Oviedo, F. G.
La muerte hace justo un año del ministro de Gobernación (Interior) de México, el español Juan Camilo Mouriño, al caer el avión en el que viajaba, fue un accidente, según las conclusiones hechas públicas ayer por la comisión oficial que investigó el hecho.
El informe oficial disipa así las sospechas que apuntaban a que Mouriño, hijo del presidente del Celta de Vigo y mano derecha del presidente mexicano, Felipe Calderón, había perdido la vida en un atentado del narcotráfico, junto al zar antidrogas, José Luis Santiago Vasconcelos, y otras ocho personas.

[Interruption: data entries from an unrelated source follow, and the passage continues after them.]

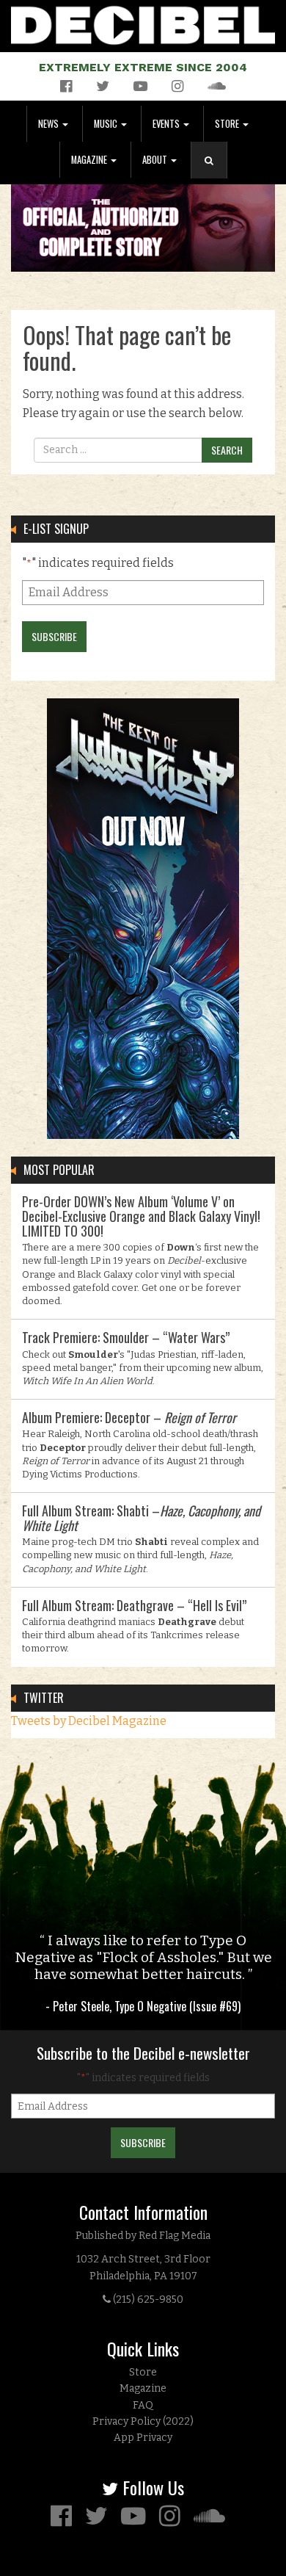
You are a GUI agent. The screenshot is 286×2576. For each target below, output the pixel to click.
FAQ (143, 2405)
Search (214, 175)
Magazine (90, 160)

La investigación achaca ahora el siniestro del Learjet 45 a que tanto los pilotos como los controladores incumplieron diversas medidas de seguridad. El avión en el que hace un año viajaba Mouriño, de 37 años, se precipitó a tierra porque se acercó demasiado a la estela de un Boeing 767, concretamente a 3, 8 millas, cuando la distancia de seguridad es de cinco. Las turbulencias provocadas por el otro aparato llevaron al Learjet a caer en las afueras de la capital mexicana cuando los pilotos, con escasa formación e irregularidades en sus licencias, maniobraban para acercarse al aeropuerto. Según el Gobierno, es la justicia la que debe fijar las responsabilidades.